Wishing you and yours a Kosher and happy Pesach,
With blessing [sig.]
P.S. It was a pleasure to see you at the Farbrengen on the occasion
of the 11th of Nissan, and exchange l’chayim blessings.
Although it is not customary nor proper to ask for a birthday gift,
but considering our special relationship, I venture to do so, being
confident that you will treat it in the proper spirit.
The birthday gift that I have in mind, which I would consider an honor,
as well as a great pleasure, is that you devote a quarter of an hour
of your time every weekday morning and dedicate it for the sacred purpose
of putting on Tefillin, with the appropriate prayer that goes with it,
such as the Shma and the like. The latter need not necessary be recited
in Hebrew. If you can manage this in ten minutes, I am prepared to forego
five minutes and let it be only ten minutes of your time.

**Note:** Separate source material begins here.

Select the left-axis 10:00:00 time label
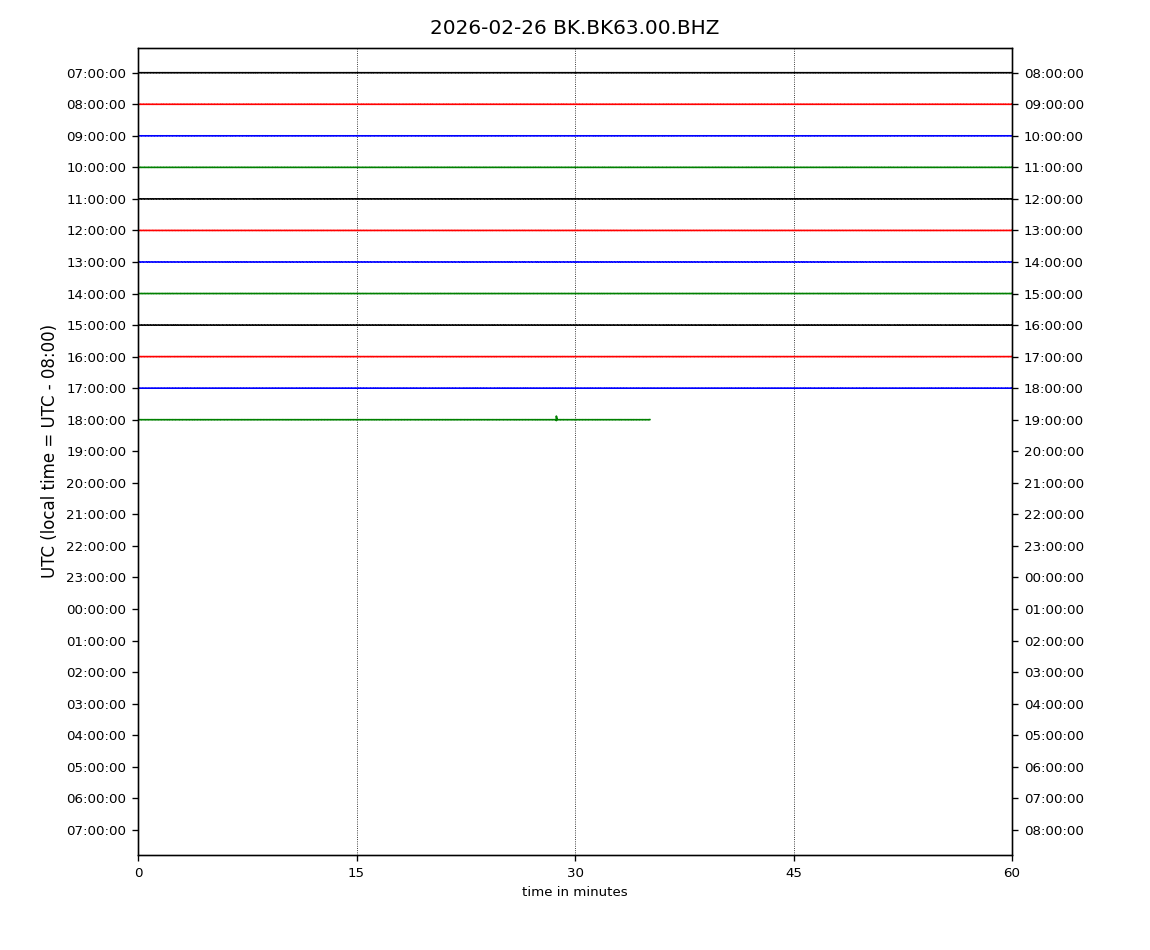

In addition to the thing itself, being one of the greatest Mitzvoth,
as our Sages said that the whole Torah was compared to it, the Mitzvo
of putting on Tefillin on the left arm, facing the heart, and on the
head, the seat of the intellect, has the special divine quality of purifying
the heart and the mind, emotion and reason, and bring them into the
proper balance and harmony. While this is important for every Jew, it
is certainly of special significance to one whose activities normally
involve a great deal of mental and emotional strain, and it is highly
important to have them in proper balance for the utmost degree of efficiency.
The above is of additional significance in your case as chairman of
the board of the Rabbinical College of America, in which you have had
such remarkable Hatzlocho, with G-d’s help, and have been able
to involve many others to follow in your footsteps. Thus, this “birthday
gift” would also have a salutary impact on the Rabbinical College,
Its administration and students, and further widen the channels for
all concerned to receive G-d’s blessings materially and spiritually.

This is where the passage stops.